* **EXERCISE**:
Rewrite every one of the items below, replacing "Where should I click to" with "Where do I click to" and leaving everything else as it is.

* **INPUT RECORDS**:
# # # #

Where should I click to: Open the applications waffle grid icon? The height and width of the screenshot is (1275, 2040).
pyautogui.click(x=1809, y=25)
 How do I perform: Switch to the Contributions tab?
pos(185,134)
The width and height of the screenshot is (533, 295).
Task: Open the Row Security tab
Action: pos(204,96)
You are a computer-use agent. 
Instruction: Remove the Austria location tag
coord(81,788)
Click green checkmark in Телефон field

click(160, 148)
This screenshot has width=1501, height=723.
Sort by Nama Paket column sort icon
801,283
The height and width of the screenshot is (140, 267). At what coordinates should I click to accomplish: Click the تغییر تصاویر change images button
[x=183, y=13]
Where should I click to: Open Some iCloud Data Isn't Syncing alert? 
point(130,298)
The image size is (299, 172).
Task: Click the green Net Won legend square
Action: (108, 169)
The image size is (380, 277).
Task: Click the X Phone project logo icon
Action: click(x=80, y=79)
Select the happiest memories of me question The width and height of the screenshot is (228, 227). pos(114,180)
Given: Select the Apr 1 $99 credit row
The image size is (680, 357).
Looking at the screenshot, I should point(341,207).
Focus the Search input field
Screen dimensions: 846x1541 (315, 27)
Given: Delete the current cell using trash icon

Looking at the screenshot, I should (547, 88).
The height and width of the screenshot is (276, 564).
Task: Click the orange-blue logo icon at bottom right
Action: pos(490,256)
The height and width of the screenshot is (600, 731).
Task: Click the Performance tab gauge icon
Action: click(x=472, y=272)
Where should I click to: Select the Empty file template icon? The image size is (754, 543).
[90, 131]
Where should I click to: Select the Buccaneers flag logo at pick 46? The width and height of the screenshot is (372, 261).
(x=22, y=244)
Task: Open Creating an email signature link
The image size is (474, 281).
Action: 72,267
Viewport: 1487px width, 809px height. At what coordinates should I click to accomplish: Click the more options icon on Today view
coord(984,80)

# # # #

* **ANSWER TO THIS TASK**:
Where do I click to: Open the applications waffle grid icon? The height and width of the screenshot is (1275, 2040).
pyautogui.click(x=1809, y=25)
 How do I perform: Switch to the Contributions tab?
pos(185,134)
The width and height of the screenshot is (533, 295).
Task: Open the Row Security tab
Action: pos(204,96)
You are a computer-use agent. 
Instruction: Remove the Austria location tag
coord(81,788)
Click green checkmark in Телефон field

click(160, 148)
This screenshot has width=1501, height=723.
Sort by Nama Paket column sort icon
801,283
The height and width of the screenshot is (140, 267). At what coordinates should I click to accomplish: Click the تغییر تصاویر change images button
[x=183, y=13]
Where do I click to: Open Some iCloud Data Isn't Syncing alert? 
point(130,298)
The image size is (299, 172).
Task: Click the green Net Won legend square
Action: (108, 169)
The image size is (380, 277).
Task: Click the X Phone project logo icon
Action: click(x=80, y=79)
Select the happiest memories of me question The width and height of the screenshot is (228, 227). pos(114,180)
Given: Select the Apr 1 $99 credit row
The image size is (680, 357).
Looking at the screenshot, I should point(341,207).
Focus the Search input field
Screen dimensions: 846x1541 (315, 27)
Given: Delete the current cell using trash icon

Looking at the screenshot, I should (547, 88).
The height and width of the screenshot is (276, 564).
Task: Click the orange-blue logo icon at bottom right
Action: pos(490,256)
The height and width of the screenshot is (600, 731).
Task: Click the Performance tab gauge icon
Action: click(x=472, y=272)
Where do I click to: Select the Empty file template icon? The image size is (754, 543).
[90, 131]
Where do I click to: Select the Buccaneers flag logo at pick 46? The width and height of the screenshot is (372, 261).
(x=22, y=244)
Task: Open Creating an email signature link
The image size is (474, 281).
Action: 72,267
Viewport: 1487px width, 809px height. At what coordinates should I click to accomplish: Click the more options icon on Today view
coord(984,80)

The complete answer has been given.